Lactobacillus reuteri 100-23 transiently activates intestinal epithelial cells of mice that have a complex microbiota during early stages of colonization.

Monoassociations of germ-free animals with colitogenic and probiotic bacterial strains trigger intestinal epithelial cell (IEC) activation and host-derived feedback mechanisms. To characterize the impact of a single nonpathogenic bacterial strain on the intestinal epithelium in the presence of an established microbiota, we inoculated reconstituted Lacotobacillus-free (RLF) mice at 8 wk of age with Lactobacillus reuteri 100-23. Primary IEC from the small intestine of L. reuteri-inoculated and control RLF mice were isolated 2, 6, and 21 d after inoculation followed by gene expression analysis (real-time PCR; Affymetrix microarrays) as well as 2-dimensional-gel electrophoreses (2D SDS-PAGE) and peptide mass fingerprinting via matrix-assisted laser desorption/ionization time of flight MS. At d 6, gene expression of proinflammatory cytokines and chemokines including interleukin (IL)-1alpha, IL-6, interferon-gamma-inducible protein 10, and macrophage inflammatory protein 2 was transiently induced, whereas gene expression levels of regulatory proteins A20 and Toll-interacting protein decreased. In addition, 8 target proteins with changes in the steady-state protein expression levels were identified at d 2 and 6 of L. reuteri colonization. Consistent with the absence of histopathology, L. reuteri-induced activation of primary IEC returned to control levels by d 21 after inoculation of RLF mice.

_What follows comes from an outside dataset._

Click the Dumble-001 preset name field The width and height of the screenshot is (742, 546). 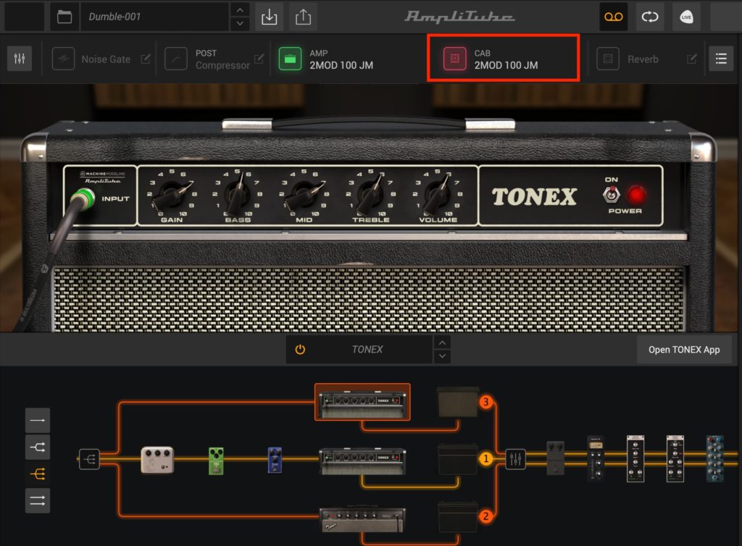coord(145,16)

The capability of L. reuteri 100-23 to directly trigger epithelial cell activation was confirmed in small IEC cultures using the murine cell line Mode-K. These results clearly indicate that the intestinal epithelium is reactive toward environmental changes induced by the commensal bacterial strain L. reuteri even in the presence of an already-established microbiota. The induction of transient IEC activation may help to maintain mucosal homeostasis.